Pixel coordinate grounding data:
┏━━

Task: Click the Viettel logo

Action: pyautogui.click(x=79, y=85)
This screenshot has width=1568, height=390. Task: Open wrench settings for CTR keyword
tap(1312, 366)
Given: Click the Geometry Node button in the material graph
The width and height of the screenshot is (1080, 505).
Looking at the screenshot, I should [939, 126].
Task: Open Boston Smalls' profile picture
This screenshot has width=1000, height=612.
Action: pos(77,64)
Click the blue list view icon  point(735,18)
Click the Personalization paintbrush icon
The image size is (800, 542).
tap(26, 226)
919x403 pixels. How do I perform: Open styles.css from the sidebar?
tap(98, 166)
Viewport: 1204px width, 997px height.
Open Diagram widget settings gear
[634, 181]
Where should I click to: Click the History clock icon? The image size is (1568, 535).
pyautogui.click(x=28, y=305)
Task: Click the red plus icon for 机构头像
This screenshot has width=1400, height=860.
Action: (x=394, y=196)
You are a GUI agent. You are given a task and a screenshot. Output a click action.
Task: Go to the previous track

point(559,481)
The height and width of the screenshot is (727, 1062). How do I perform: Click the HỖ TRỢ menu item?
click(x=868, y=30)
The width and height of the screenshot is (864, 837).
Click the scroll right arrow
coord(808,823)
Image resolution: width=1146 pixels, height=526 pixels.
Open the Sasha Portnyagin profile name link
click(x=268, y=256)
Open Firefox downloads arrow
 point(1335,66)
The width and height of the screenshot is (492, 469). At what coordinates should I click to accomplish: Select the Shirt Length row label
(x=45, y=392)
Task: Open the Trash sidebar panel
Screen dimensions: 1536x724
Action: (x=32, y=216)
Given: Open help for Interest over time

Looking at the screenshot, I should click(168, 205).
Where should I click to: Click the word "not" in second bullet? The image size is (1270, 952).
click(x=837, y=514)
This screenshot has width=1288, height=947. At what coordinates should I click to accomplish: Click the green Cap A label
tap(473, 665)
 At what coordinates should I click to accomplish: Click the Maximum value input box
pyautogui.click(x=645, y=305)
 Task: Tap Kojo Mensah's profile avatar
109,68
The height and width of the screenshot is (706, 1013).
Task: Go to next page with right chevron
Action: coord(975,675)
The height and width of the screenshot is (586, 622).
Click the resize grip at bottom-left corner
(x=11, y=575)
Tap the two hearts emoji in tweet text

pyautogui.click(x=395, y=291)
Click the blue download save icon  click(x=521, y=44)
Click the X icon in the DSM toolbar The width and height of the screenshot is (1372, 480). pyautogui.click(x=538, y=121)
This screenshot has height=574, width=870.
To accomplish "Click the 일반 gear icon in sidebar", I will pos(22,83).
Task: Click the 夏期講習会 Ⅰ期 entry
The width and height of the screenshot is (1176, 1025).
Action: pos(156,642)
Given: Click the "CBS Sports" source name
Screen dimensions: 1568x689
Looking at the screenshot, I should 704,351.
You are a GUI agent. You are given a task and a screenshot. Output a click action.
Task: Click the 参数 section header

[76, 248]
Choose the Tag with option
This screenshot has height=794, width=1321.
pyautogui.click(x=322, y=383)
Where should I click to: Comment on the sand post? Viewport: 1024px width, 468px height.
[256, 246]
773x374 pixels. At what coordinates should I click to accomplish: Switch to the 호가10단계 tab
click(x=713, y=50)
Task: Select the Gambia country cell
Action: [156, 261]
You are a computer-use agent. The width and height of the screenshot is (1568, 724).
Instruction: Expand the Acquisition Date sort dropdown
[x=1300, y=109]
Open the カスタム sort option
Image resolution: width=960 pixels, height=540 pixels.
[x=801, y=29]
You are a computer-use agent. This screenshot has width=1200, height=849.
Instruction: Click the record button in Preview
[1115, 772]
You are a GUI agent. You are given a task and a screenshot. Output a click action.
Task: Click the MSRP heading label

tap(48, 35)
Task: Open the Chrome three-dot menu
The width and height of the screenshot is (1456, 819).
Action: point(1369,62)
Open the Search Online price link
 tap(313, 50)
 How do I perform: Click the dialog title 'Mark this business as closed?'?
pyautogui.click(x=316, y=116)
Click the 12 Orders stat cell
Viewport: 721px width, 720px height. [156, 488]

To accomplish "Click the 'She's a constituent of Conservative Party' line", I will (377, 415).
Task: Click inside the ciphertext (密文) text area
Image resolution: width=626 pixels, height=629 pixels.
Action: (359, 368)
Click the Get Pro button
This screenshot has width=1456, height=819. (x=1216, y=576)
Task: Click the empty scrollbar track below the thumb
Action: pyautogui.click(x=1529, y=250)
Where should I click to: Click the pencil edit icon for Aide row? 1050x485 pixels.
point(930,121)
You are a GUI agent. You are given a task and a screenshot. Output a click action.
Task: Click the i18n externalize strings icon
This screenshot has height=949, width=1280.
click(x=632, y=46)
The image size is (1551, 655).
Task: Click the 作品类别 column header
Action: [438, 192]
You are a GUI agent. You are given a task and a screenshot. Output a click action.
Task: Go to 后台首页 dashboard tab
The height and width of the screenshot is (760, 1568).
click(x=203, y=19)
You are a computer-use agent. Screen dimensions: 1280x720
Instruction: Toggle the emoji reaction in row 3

┗━━

Task item >>
For each entry above, write out an exact copy.

Solution to the exercise >>
Task: Click the Viettel logo

Action: pyautogui.click(x=79, y=85)
This screenshot has width=1568, height=390. Task: Open wrench settings for CTR keyword
tap(1312, 366)
Given: Click the Geometry Node button in the material graph
The width and height of the screenshot is (1080, 505).
Looking at the screenshot, I should [939, 126].
Task: Open Boston Smalls' profile picture
This screenshot has width=1000, height=612.
Action: pos(77,64)
Click the blue list view icon  point(735,18)
Click the Personalization paintbrush icon
The image size is (800, 542).
tap(26, 226)
919x403 pixels. How do I perform: Open styles.css from the sidebar?
tap(98, 166)
Viewport: 1204px width, 997px height.
Open Diagram widget settings gear
[634, 181]
Where should I click to: Click the History clock icon? The image size is (1568, 535).
pyautogui.click(x=28, y=305)
Task: Click the red plus icon for 机构头像
This screenshot has width=1400, height=860.
Action: (x=394, y=196)
You are a GUI agent. You are given a task and a screenshot. Output a click action.
Task: Go to the previous track

point(559,481)
The height and width of the screenshot is (727, 1062). How do I perform: Click the HỖ TRỢ menu item?
click(x=868, y=30)
The width and height of the screenshot is (864, 837).
Click the scroll right arrow
coord(808,823)
Image resolution: width=1146 pixels, height=526 pixels.
Open the Sasha Portnyagin profile name link
click(x=268, y=256)
Open Firefox downloads arrow
 point(1335,66)
The width and height of the screenshot is (492, 469). At what coordinates should I click to accomplish: Select the Shirt Length row label
(x=45, y=392)
Task: Open the Trash sidebar panel
Screen dimensions: 1536x724
Action: (x=32, y=216)
Given: Open help for Interest over time

Looking at the screenshot, I should click(168, 205).
Where should I click to: Click the word "not" in second bullet? The image size is (1270, 952).
click(x=837, y=514)
This screenshot has width=1288, height=947. At what coordinates should I click to accomplish: Click the green Cap A label
tap(473, 665)
 At what coordinates should I click to accomplish: Click the Maximum value input box
pyautogui.click(x=645, y=305)
 Task: Tap Kojo Mensah's profile avatar
109,68
The height and width of the screenshot is (706, 1013).
Task: Go to next page with right chevron
Action: coord(975,675)
The height and width of the screenshot is (586, 622).
Click the resize grip at bottom-left corner
(x=11, y=575)
Tap the two hearts emoji in tweet text

pyautogui.click(x=395, y=291)
Click the blue download save icon  click(x=521, y=44)
Click the X icon in the DSM toolbar The width and height of the screenshot is (1372, 480). pyautogui.click(x=538, y=121)
This screenshot has height=574, width=870.
To accomplish "Click the 일반 gear icon in sidebar", I will pos(22,83).
Task: Click the 夏期講習会 Ⅰ期 entry
The width and height of the screenshot is (1176, 1025).
Action: pos(156,642)
Given: Click the "CBS Sports" source name
Screen dimensions: 1568x689
Looking at the screenshot, I should 704,351.
You are a GUI agent. You are given a task and a screenshot. Output a click action.
Task: Click the 参数 section header

[76, 248]
Choose the Tag with option
This screenshot has height=794, width=1321.
pyautogui.click(x=322, y=383)
Where should I click to: Comment on the sand post? Viewport: 1024px width, 468px height.
[256, 246]
773x374 pixels. At what coordinates should I click to accomplish: Switch to the 호가10단계 tab
click(x=713, y=50)
Task: Select the Gambia country cell
Action: [156, 261]
You are a computer-use agent. The width and height of the screenshot is (1568, 724).
Instruction: Expand the Acquisition Date sort dropdown
[x=1300, y=109]
Open the カスタム sort option
Image resolution: width=960 pixels, height=540 pixels.
[x=801, y=29]
You are a computer-use agent. This screenshot has width=1200, height=849.
Instruction: Click the record button in Preview
[1115, 772]
You are a GUI agent. You are given a task and a screenshot. Output a click action.
Task: Click the MSRP heading label

tap(48, 35)
Task: Open the Chrome three-dot menu
The width and height of the screenshot is (1456, 819).
Action: point(1369,62)
Open the Search Online price link
 tap(313, 50)
 How do I perform: Click the dialog title 'Mark this business as closed?'?
pyautogui.click(x=316, y=116)
Click the 12 Orders stat cell
Viewport: 721px width, 720px height. [156, 488]

To accomplish "Click the 'She's a constituent of Conservative Party' line", I will (377, 415).
Task: Click inside the ciphertext (密文) text area
Image resolution: width=626 pixels, height=629 pixels.
Action: (359, 368)
Click the Get Pro button
This screenshot has width=1456, height=819. (x=1216, y=576)
Task: Click the empty scrollbar track below the thumb
Action: pyautogui.click(x=1529, y=250)
Where should I click to: Click the pencil edit icon for Aide row? 1050x485 pixels.
point(930,121)
You are a GUI agent. You are given a task and a screenshot. Output a click action.
Task: Click the i18n externalize strings icon
This screenshot has height=949, width=1280.
click(x=632, y=46)
The image size is (1551, 655).
Task: Click the 作品类别 column header
Action: [438, 192]
You are a GUI agent. You are given a task and a screenshot. Output a click action.
Task: Go to 后台首页 dashboard tab
The height and width of the screenshot is (760, 1568).
click(x=203, y=19)
You are a computer-use agent. Screen dimensions: 1280x720
Instruction: Toggle the emoji reaction in row 3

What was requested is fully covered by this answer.